Quase Sem Voz
Não é tarefa fácil o viver em um país democrático. Isso vale para qualquer pessoa. Independentemente do seu nível de escolaridade, de sua crença, do estar ou não filiado politicamente e da bandeira de sua agremiação partidária. Dificuldade que, aliás, é muito clara no interior de cada partido político, seja este inscrito na ala de esquerda, na de direita ou na de centro. As siglas, na verdade, a despeito de todo o discurso que utilizam, jamais tem como prática cotidiana a liberdade de opinião de seus militantes. É a partir desta premissa que se deve discutir a atual situação do deputado Bruneto dentro do PT, destituído agora do diretório regional e visivelmente isolado, cuja voz não tem eco, nem ressonância partidária.
Situação que já foi vivida por outros filiados, dentro e fora do Estado. Mas sempre iniciada e intensificada no momento em que bate de frente ao pensamento da facção dominante. Luiza Erundina de Souza viveu uma experiência desta. Tão logo se inscreveu, em 1988, às prévias petistas, com vistas a sair candidata a prefeitura de São Paulo. Isso contra a vontade de Lula da Silva, Genoíno e de José Dirceu. Trio que defendia o nome de Plínio Sampaio. Erundina saiu-se vitoriosa, assim como igualmente foi na disputa eleitoral daquele ano, e tornou a primeira mulher a se eleger chefe do Executivo da Capital. Porém, na chefia deste (1989-93), teve que “engolir” em seco os desabonos e as “críticas” do setor majoritário e moderado da legenda.

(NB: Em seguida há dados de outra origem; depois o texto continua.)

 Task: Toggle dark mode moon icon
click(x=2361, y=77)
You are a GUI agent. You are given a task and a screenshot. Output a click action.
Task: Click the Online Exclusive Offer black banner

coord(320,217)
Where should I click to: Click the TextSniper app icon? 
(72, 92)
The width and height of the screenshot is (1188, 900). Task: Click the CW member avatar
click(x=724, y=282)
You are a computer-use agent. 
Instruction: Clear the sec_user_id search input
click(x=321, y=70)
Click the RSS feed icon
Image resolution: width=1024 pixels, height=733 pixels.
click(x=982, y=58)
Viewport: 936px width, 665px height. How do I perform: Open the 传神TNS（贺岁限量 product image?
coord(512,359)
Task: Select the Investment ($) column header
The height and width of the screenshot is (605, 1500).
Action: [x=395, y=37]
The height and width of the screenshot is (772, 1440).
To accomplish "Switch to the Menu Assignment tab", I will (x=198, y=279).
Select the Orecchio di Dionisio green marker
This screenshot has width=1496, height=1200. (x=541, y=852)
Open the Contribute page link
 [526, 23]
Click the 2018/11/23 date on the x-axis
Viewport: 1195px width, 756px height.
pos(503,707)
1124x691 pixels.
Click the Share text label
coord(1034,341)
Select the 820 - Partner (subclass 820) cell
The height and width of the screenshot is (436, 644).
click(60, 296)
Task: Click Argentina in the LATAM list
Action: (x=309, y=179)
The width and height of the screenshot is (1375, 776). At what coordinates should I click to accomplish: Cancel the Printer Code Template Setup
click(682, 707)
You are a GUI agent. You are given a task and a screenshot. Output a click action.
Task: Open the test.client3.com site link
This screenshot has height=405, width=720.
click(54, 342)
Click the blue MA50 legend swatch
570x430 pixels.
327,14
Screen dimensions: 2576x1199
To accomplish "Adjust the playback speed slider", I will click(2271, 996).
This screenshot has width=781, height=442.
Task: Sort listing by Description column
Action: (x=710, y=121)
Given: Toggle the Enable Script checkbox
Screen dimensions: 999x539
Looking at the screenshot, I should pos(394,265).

Filme que se reprisou, talvez em menor proporção, embora de maior audiência, com Heloísa Helena em 2003. Ano em que a senadora teve seu nome expurgado da lista de filiados do PT, simplesmente por ter discordado dos rumos da política do partido, especialmente com relação à condição dos servidores públicos a partir da Reforma da Previdência realizada no governo Lula.
O partido não discutiu os rumos da “nova” postura do governo, nem se transformou em um foro de debate para sondar o que pensavam suas mais variadas facções, como também não levou para discussão o conteúdo da carta de desfiliação de Vladimir Palmeira, que confessou sentir impedido de continuar filiado com a volta ao partido de Delúbio Soares, com a bênção do maior coronel petista, bem como o aval de lideranças menores.
Isso, contudo, revela a incapacidade que seus líderes têm em lidar com a pluralidade de ideias, com as leituras diferenciadas das suas. Constatação que deixa à mostra a incapacidade de diálogo e de negociação dos atuais dirigentes. Estes recusam aceitar o contraditório, e não têm a esgrima como arma político-partidária. Talvez, por esta razão, não tenham levado para plenária partidária a proposta de expulsão dos condenados no julgamento do mensalão. Preferiram fazer das próprias vontades a vontade de todos os filiados e militantes, e o pior é que ninguém os contestou ou questionou tamanha atitude. Os condenados foram até aplaudidos em encontro nacional do partido. Também, pudera, a sigla não conta mais com esgrimistas expressivos da estirpe de Hélio Bicudo e Plínio Salgado.
Personagens que os atuais “donos” da sigla não fizeram questão em manter nas suas fileiras, assim como pouca importância deram as palavras impressas do único representante da esquerda dentro do PT, Vladimir Palmeira. Outros nomes – não da esquerda, é claro - também tiveram que sair, a exemplo da professora Serys e de seu grupo. Parigatos que só beneficia os líderes petistas mato-grossenses, os quais querem continuar tendo o lote que lhes cabe da administração pública estadual. O que explica a irrelevância, no entender deles, do dossiê contra o governo, elaborado pelo deputado estadual Bruneto. Está sendo mais forte a acusação de revanche, não a possibilidade de uma avaliação da aliança PT/PMDB, que parece ser a proposta do dito parlamentar – isolado e sem voz dentro do partido, até por lhe faltar a habilidade necessária.